Thursday, July 28, 2011

Selecting from the information hose pipe

"It's like drinking from a hose." (urban dictionary) "How do you eat an elephant? One bite at a time." "Try something new for 30 days."
These are comments, questions and responses that connect (in my own mind at least) information overload. And not just information, but information management tools that are overwhelming in quantity and diversity.

On Monday I went to a class at the NYPL for social studies teachers and school librarians about primary sources, social studies teaching, and the internet. We looked at materials created by and with the library, we practices creating maps on Google Earth that linked historical pictures from the NYPL collections to locations on the map. We practiced creating Voice Threads with images from the NYPL digital gallery.

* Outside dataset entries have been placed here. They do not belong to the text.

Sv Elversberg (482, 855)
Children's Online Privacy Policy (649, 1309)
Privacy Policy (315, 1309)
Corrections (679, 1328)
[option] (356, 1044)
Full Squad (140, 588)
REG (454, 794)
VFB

Finally - and most pertinently, perhaps - we talked about the "Is it worth it? test." Does technology allow you to do something you couldn't do before? Does it allow you to do something better? I also added, Does it make it easier?

I spend a tremendous amount of time each week looking at things that people I trust or "follow" recommend on the internet. The tools that I love and speak either to me or that I think would be meaningful to a particular group that I work with, I post or talk-up. Some make it to my Portaportal site, some are important enough to go on my home library page, some get a mention on my Facebook page, and some might get a mention here.

Just because I mention something doesn't mean that everyone should try it! Even more importantly, please don't think that everything I mention is right for you! Each person is the final filter. They choose what to explore, what to try, and finally what to use. Each of us only uses a few tools or applications with any frequency. The trick is finding what works for you.